Jiang Qinghua, Hao Yangyang, Wang Guohua, Juan Liran, Zhang Tianjiao, Teng Mingxiang, Liu Yunlong, Wang Yadong
Center for Biomedical Informatics, School of Computer Science and Technology, Harbin Institute of Technology, Harbin, Heilongjiang, China.
BMC Syst Biol. 2010 May 28;4 Suppl 1(Suppl 1):S2. doi: 10.1186/1752-0509-4-S1-S2.
The identification of disease-related microRNAs is vital for understanding the pathogenesis of diseases at the molecular level, and is critical for designing specific molecular tools for diagnosis, treatment and prevention. Experimental identification of disease-related microRNAs poses considerable difficulties. Computational analysis of microRNA-disease associations is an important complementary means for prioritizing microRNAs for further experimental examination.
Herein, we devised a computational model to infer potential microRNA-disease associations by prioritizing the entire human microRNAome for diseases of interest. We tested the model on 270 known experimentally verified microRNA-disease associations and achieved an area under the ROC curve of 75.80%. Moreover, we demonstrated that the model is applicable to diseases with which no known microRNAs are associated. The microRNAome-wide prioritization of microRNAs for 1,599 disease phenotypes is publicly released to facilitate future identification of disease-related microRNAs.
We presented a network-based approach that can infer potential microRNA-disease associations and drive testable hypotheses for the experimental efforts to identify the roles of microRNAs in human diseases.

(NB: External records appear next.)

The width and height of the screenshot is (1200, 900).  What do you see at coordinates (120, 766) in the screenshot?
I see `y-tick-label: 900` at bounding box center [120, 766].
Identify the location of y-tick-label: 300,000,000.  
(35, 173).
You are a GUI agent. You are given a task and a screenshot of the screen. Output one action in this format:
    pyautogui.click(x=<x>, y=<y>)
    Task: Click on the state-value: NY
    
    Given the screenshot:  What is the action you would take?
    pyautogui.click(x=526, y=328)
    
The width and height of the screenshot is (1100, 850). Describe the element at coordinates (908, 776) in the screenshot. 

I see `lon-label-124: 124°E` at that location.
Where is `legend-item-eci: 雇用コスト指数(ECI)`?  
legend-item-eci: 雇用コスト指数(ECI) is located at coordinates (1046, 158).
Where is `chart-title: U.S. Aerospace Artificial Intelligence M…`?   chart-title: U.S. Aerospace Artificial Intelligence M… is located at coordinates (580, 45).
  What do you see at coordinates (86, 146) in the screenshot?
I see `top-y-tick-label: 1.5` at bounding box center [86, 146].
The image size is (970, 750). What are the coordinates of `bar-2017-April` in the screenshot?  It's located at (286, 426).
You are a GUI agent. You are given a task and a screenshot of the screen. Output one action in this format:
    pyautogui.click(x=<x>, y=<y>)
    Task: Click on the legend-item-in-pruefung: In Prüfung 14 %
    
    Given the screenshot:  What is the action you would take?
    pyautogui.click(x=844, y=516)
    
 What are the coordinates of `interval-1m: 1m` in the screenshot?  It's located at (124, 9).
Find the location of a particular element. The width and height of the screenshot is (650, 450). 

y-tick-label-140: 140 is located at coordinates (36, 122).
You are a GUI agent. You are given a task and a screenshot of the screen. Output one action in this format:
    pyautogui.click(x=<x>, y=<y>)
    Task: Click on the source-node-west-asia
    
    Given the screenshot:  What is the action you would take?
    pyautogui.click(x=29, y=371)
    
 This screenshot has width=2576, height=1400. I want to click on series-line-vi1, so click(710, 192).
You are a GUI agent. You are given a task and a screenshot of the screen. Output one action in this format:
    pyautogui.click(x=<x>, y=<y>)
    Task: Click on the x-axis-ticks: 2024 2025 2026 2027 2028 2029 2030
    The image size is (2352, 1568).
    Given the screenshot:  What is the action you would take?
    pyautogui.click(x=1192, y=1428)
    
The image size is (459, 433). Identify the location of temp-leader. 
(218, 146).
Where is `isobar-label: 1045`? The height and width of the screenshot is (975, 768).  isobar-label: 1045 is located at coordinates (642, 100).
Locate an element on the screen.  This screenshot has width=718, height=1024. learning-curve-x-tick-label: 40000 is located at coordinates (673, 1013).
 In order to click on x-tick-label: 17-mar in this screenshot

疾病相关微小RNA的鉴定对于在分子水平理解疾病发病机制至关重要,对于设计用于诊断、治疗和预防的特定分子工具也至关重要。通过实验鉴定疾病相关微小RNA存在相当大的困难。微小RNA与疾病关联的计算分析是对微小RNA进行优先级排序以进行进一步实验研究的重要补充手段。
在此,我们设计了一种计算模型,通过对感兴趣疾病的整个人类微小RNA组进行优先级排序来推断潜在的微小RNA与疾病的关联。我们在270个已知经实验验证的微小RNA与疾病关联上测试了该模型,获得了75.80%的ROC曲线下面积。此外,我们证明该模型适用于尚无已知微小RNA与之关联的疾病。针对1599种疾病表型进行的全微小RNA组范围内的微小RNA优先级排序已公开发布,以促进未来对疾病相关微小RNA的鉴定。
我们提出了一种基于网络的方法,该方法可以推断潜在的微小RNA与疾病的关联,并为确定微小RNA在人类疾病中的作用的实验工作提供可检验的假设。